I am trying to replace the multiple simultaneous repetition of patterns.
Suppose following is the text with the pattern user
.
user user please sort situation time bound manner present officer ha moral courage to interest of public of expect political leadership order always absolutely right thing http
Here I want such occurrence of user
in this case user user
to be replaced with user
. Condition being that the user repetition should be adjacent to each other.
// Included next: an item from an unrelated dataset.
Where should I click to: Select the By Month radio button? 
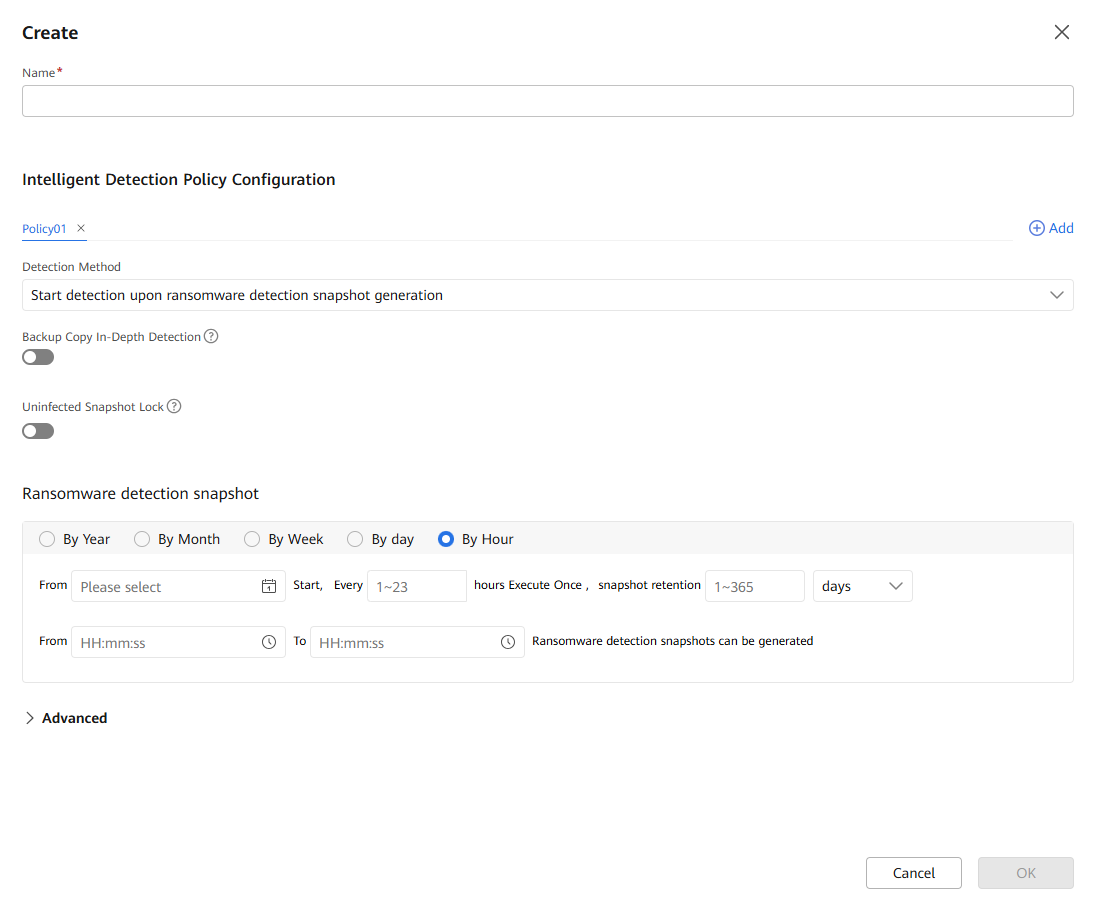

For example if the sentence was:
user user user please user user sort situation time bound manner present officer ha moral courage to interest of public of expect political leadership order always absolutely right thing http
I want user user user
and user user
each to be replaced with user
What I have come up with so far is this:
re.findall(r'[user\s] ',text)
I know to replace we will use re.sub
The output that I am getting is:
['user user user ',
'e',
'se user user s',
'r',
' ',
'u',
' ',
' ',
' s',
'u',
' ',
'e ',
'u',
' ',
'er ',
'rese',
' ',
'er ',
' ',
'r',
' ',
'ur',
'e ',
' ',
'eres',
' ',
' ',
'u',
' ',
' ',
' e',
'e',
' ',
' ',
'e',
'ers',
' ',
'r',
'er ',
's ',
's',
'u',
'e',
' r',
' ',
' ']
So I just want the first and the third element to be found and third element should be user user
instead of se user user s
So when you answer please could you explain how would that expression work. I am very new to regex.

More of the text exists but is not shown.